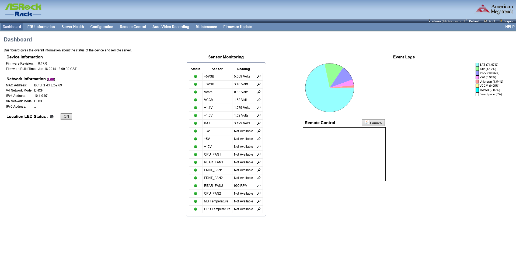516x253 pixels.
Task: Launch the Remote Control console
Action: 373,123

* * *

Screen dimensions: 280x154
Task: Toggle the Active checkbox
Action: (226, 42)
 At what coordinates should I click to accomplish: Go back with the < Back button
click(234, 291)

--

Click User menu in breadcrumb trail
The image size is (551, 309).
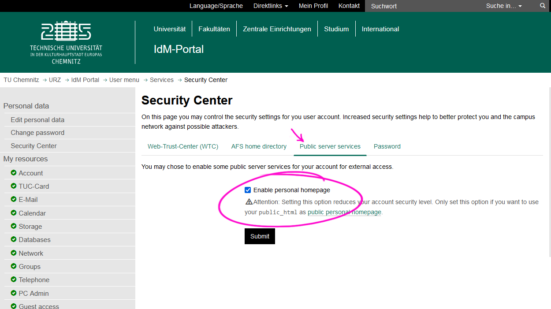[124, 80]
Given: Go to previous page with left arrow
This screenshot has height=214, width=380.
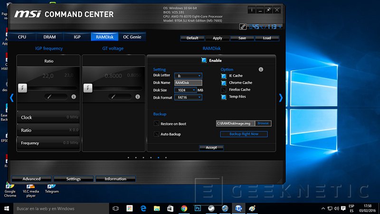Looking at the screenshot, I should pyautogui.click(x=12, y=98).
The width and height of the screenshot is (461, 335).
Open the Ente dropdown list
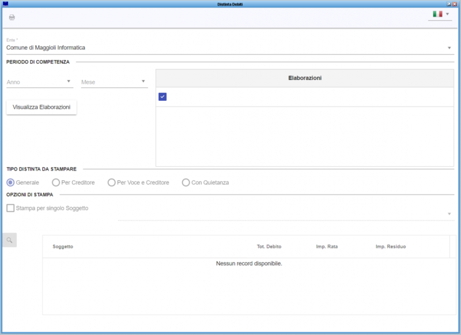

*Task prompt*.
Return the stretch of data that begins with the line showing "Given: Go to previous page with left arrow" and goes on through the line showing "Open the Ente dropdown list", exactly, with pictures removed.

*Answer to the exercise*.
Given: Go to previous page with left arrow
This screenshot has height=214, width=380.
Looking at the screenshot, I should pyautogui.click(x=12, y=98).
The width and height of the screenshot is (461, 335).
Open the Ente dropdown list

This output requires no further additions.